§ What you need to do
Please give back only the lines below from the one containing "Click the iBooks" to the one containing "Click the app", each repeated word for word, both ends included.

§ Records for the exercise
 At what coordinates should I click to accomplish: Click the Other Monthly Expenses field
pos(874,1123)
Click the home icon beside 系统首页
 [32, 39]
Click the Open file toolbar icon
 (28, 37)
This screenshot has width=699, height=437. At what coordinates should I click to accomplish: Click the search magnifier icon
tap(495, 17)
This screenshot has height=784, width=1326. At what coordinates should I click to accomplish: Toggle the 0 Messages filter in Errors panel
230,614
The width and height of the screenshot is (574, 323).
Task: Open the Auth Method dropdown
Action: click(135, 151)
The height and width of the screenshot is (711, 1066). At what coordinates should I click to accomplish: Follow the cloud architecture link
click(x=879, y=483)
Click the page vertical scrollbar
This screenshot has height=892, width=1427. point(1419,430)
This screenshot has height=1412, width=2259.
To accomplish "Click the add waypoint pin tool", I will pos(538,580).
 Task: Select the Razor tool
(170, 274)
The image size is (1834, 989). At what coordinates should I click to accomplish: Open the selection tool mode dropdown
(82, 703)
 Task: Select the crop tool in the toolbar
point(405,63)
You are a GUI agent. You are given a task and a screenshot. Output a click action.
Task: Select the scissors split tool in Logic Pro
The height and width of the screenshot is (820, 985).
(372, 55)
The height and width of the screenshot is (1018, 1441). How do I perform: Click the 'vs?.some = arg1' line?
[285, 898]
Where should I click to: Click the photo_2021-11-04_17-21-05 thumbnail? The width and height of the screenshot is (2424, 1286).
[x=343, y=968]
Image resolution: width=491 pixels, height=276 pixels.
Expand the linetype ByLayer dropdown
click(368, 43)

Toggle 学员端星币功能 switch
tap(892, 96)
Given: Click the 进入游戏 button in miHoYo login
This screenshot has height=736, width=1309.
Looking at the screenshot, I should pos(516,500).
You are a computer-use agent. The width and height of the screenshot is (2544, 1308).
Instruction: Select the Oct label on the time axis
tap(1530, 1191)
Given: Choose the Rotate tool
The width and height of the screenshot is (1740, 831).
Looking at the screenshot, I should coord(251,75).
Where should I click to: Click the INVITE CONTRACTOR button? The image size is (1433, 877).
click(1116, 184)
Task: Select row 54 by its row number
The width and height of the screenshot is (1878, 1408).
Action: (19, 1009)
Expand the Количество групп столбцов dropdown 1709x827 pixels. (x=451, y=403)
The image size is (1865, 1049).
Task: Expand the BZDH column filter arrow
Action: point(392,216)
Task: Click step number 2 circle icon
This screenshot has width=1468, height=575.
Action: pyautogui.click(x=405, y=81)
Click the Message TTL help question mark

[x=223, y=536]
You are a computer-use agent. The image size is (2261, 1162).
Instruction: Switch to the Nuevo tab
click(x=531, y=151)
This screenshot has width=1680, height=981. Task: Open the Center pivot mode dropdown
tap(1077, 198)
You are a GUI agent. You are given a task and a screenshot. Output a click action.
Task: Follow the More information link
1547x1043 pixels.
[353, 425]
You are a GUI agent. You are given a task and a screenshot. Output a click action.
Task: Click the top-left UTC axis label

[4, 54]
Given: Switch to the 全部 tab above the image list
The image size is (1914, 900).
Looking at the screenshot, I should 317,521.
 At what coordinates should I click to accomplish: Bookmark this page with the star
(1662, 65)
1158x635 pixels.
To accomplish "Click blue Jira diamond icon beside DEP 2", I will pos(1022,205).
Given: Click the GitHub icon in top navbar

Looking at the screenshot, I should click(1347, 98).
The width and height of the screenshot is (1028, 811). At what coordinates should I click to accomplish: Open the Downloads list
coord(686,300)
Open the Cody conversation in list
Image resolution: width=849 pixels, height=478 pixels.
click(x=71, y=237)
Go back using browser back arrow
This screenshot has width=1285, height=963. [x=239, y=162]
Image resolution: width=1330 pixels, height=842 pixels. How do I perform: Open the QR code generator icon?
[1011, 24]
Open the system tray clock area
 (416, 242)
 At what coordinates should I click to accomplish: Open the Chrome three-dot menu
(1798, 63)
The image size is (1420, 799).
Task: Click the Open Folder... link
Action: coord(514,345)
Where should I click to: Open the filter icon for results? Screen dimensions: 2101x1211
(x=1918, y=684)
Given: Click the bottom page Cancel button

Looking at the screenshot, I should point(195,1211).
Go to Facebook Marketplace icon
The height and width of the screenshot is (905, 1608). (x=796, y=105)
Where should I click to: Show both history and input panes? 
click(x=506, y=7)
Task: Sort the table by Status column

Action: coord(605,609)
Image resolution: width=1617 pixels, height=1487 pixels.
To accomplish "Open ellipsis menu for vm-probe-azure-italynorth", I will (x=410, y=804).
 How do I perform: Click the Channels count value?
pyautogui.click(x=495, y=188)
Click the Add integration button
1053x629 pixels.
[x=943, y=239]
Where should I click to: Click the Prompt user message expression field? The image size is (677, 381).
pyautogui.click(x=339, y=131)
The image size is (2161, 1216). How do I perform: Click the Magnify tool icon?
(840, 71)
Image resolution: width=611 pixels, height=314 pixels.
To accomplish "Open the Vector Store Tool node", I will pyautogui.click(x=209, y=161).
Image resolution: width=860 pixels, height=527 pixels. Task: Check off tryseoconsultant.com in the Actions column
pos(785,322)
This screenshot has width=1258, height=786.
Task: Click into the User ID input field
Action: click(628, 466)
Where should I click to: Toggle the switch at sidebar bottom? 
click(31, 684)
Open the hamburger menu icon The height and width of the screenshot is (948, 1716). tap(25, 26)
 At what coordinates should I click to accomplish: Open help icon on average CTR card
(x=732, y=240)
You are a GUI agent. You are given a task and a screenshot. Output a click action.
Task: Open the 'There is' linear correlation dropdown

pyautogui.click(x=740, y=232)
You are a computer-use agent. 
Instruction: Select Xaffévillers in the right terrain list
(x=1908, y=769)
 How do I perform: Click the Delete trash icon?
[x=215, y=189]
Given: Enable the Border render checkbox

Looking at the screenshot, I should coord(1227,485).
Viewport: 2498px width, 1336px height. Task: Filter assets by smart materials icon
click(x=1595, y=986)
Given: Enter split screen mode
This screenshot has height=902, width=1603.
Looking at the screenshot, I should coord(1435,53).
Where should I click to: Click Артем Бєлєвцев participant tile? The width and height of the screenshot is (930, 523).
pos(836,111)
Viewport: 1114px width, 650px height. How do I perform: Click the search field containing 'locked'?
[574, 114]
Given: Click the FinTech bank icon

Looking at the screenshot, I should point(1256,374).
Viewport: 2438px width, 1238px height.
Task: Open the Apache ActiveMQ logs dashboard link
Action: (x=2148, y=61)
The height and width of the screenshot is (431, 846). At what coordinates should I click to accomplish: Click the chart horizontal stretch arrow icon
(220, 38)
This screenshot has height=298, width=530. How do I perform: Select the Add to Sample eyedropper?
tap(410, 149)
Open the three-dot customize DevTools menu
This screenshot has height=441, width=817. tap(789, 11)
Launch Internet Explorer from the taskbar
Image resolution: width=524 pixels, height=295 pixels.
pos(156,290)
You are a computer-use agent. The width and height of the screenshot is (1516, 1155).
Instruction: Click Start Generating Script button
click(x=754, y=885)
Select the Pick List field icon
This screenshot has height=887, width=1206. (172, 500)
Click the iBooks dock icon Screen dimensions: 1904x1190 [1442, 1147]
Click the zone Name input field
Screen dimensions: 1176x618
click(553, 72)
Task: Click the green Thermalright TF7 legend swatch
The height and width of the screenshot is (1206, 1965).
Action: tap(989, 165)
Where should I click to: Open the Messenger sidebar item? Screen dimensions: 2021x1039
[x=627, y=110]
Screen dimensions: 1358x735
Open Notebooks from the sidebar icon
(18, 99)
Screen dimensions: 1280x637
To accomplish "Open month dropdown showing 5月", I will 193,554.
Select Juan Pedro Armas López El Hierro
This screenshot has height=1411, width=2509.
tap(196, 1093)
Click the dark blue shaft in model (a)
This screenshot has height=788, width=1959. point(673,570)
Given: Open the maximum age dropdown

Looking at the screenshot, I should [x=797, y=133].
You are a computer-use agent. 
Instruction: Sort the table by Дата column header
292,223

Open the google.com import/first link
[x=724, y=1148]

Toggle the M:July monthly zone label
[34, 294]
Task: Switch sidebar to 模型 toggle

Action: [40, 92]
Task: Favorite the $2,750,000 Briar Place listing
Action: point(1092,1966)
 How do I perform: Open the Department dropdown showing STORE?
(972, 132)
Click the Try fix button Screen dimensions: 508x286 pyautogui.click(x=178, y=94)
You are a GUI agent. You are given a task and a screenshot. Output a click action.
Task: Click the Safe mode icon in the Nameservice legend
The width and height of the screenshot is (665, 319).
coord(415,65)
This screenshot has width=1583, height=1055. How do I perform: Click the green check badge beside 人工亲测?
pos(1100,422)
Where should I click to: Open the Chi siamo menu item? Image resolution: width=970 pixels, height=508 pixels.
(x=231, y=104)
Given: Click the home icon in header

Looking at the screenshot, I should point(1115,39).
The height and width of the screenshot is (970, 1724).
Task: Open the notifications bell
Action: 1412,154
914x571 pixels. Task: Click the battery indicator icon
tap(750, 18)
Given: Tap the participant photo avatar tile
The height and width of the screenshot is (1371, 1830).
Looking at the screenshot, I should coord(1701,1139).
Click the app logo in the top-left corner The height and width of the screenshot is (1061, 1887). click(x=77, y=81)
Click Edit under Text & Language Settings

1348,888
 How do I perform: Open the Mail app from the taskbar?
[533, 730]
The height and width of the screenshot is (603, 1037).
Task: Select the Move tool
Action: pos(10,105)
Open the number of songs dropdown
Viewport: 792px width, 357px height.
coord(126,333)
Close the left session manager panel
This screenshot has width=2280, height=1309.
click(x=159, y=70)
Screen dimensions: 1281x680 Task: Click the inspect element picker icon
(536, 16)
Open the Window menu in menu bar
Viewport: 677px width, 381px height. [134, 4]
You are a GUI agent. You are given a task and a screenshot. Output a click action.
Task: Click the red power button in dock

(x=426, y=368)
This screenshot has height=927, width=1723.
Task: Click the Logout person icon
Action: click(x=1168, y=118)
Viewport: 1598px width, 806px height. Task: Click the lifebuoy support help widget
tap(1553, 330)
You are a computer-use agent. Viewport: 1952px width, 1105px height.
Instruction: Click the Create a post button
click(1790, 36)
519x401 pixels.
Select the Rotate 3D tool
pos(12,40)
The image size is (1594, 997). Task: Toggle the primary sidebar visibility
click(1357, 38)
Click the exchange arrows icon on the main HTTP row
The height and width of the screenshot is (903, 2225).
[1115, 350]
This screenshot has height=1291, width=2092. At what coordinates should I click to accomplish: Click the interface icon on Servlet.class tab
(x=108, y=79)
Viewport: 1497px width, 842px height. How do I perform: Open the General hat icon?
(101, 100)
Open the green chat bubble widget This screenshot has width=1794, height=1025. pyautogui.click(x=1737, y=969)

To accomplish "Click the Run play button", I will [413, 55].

§ The answer
Click the iBooks dock icon Screen dimensions: 1904x1190 [1442, 1147]
Click the zone Name input field
Screen dimensions: 1176x618
click(553, 72)
Task: Click the green Thermalright TF7 legend swatch
The height and width of the screenshot is (1206, 1965).
Action: tap(989, 165)
Where should I click to: Open the Messenger sidebar item? Screen dimensions: 2021x1039
[x=627, y=110]
Screen dimensions: 1358x735
Open Notebooks from the sidebar icon
(18, 99)
Screen dimensions: 1280x637
To accomplish "Open month dropdown showing 5月", I will 193,554.
Select Juan Pedro Armas López El Hierro
This screenshot has height=1411, width=2509.
tap(196, 1093)
Click the dark blue shaft in model (a)
This screenshot has height=788, width=1959. point(673,570)
Given: Open the maximum age dropdown

Looking at the screenshot, I should [x=797, y=133].
You are a computer-use agent. 
Instruction: Sort the table by Дата column header
292,223

Open the google.com import/first link
[x=724, y=1148]

Toggle the M:July monthly zone label
[34, 294]
Task: Switch sidebar to 模型 toggle

Action: [40, 92]
Task: Favorite the $2,750,000 Briar Place listing
Action: point(1092,1966)
 How do I perform: Open the Department dropdown showing STORE?
(972, 132)
Click the Try fix button Screen dimensions: 508x286 pyautogui.click(x=178, y=94)
You are a GUI agent. You are given a task and a screenshot. Output a click action.
Task: Click the Safe mode icon in the Nameservice legend
The width and height of the screenshot is (665, 319).
coord(415,65)
This screenshot has width=1583, height=1055. How do I perform: Click the green check badge beside 人工亲测?
pos(1100,422)
Where should I click to: Open the Chi siamo menu item? Image resolution: width=970 pixels, height=508 pixels.
(x=231, y=104)
Given: Click the home icon in header

Looking at the screenshot, I should point(1115,39).
The height and width of the screenshot is (970, 1724).
Task: Open the notifications bell
Action: 1412,154
914x571 pixels. Task: Click the battery indicator icon
tap(750, 18)
Given: Tap the participant photo avatar tile
The height and width of the screenshot is (1371, 1830).
Looking at the screenshot, I should coord(1701,1139).
Click the app logo in the top-left corner The height and width of the screenshot is (1061, 1887). click(x=77, y=81)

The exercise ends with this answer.